__AIM OF THE TASK__.
Look below for the line that contains "Task: Collapse the", then copy it and each following line to the end of the records, minus any pictures.
** Opening RECORDED INFORMATION block **
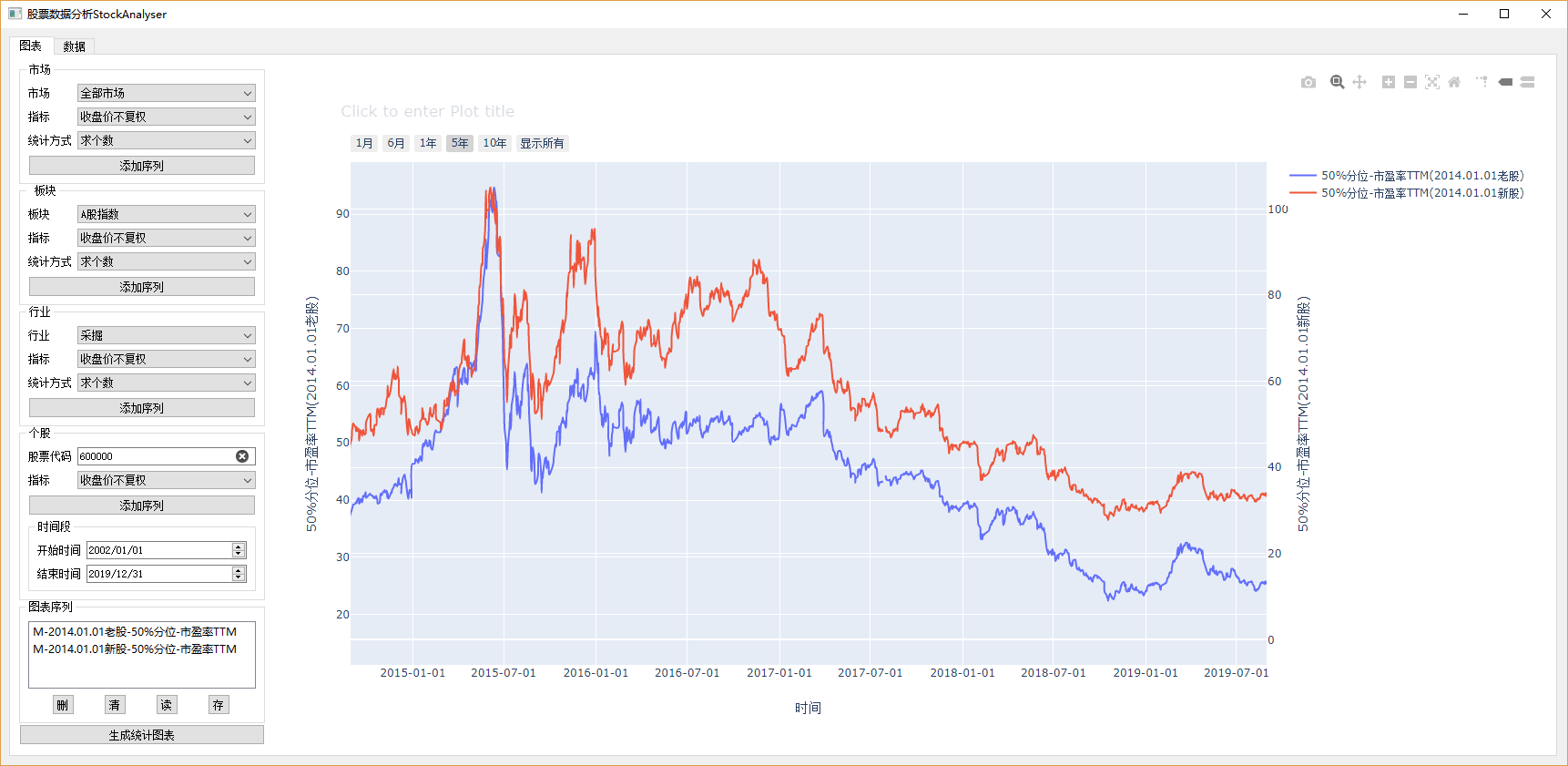Screen dimensions: 1568x766
Task: Open the 市场 dropdown showing 全部市场
Action: pos(166,93)
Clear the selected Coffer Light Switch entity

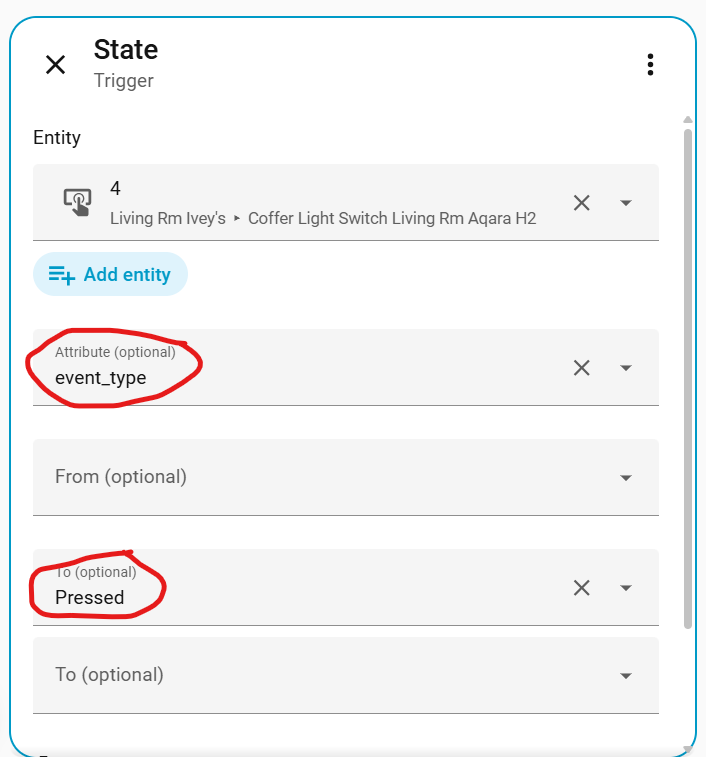pos(581,203)
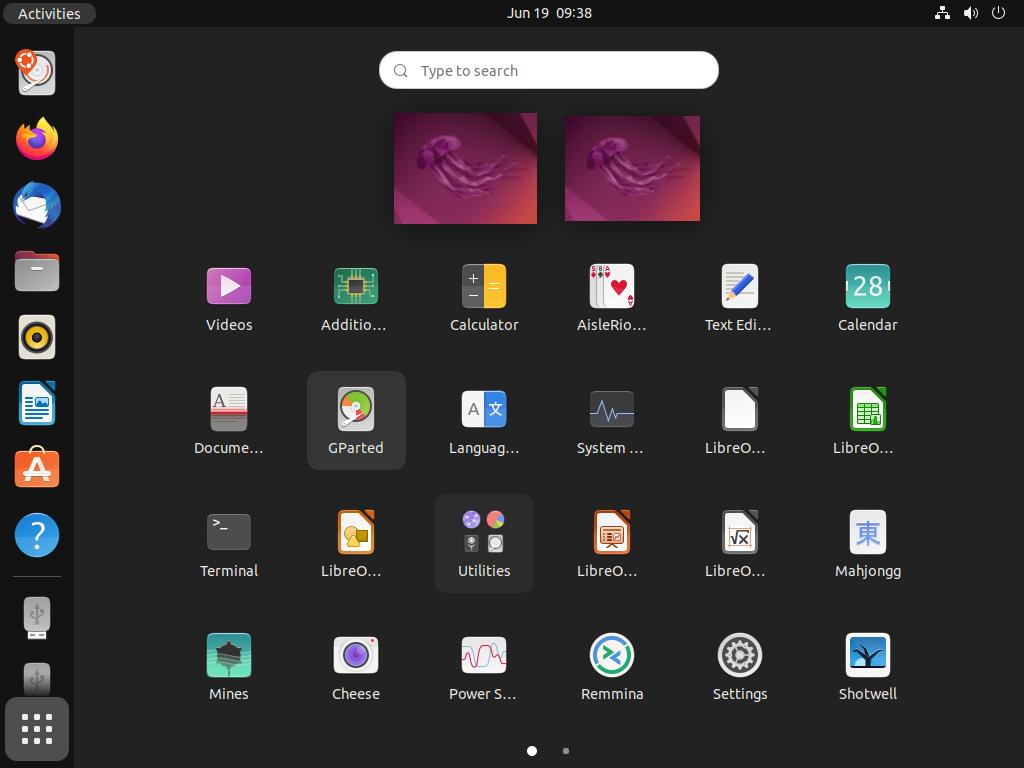The image size is (1024, 768).
Task: Open the Terminal application
Action: click(229, 543)
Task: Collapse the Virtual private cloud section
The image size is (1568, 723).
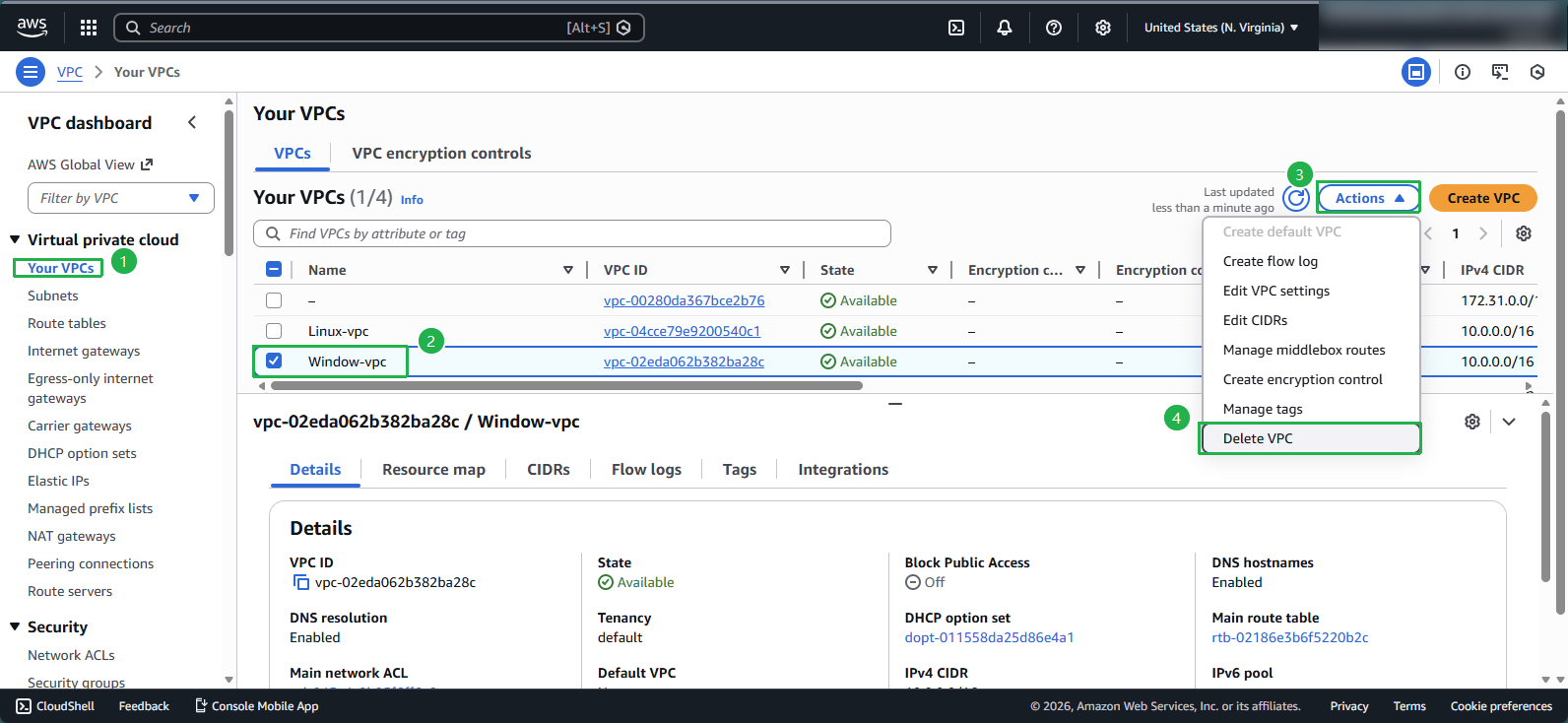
** Closing RECORDED INFORMATION block **
__EXPECTED ANSWER__.
Task: Collapse the Virtual private cloud section
The image size is (1568, 723).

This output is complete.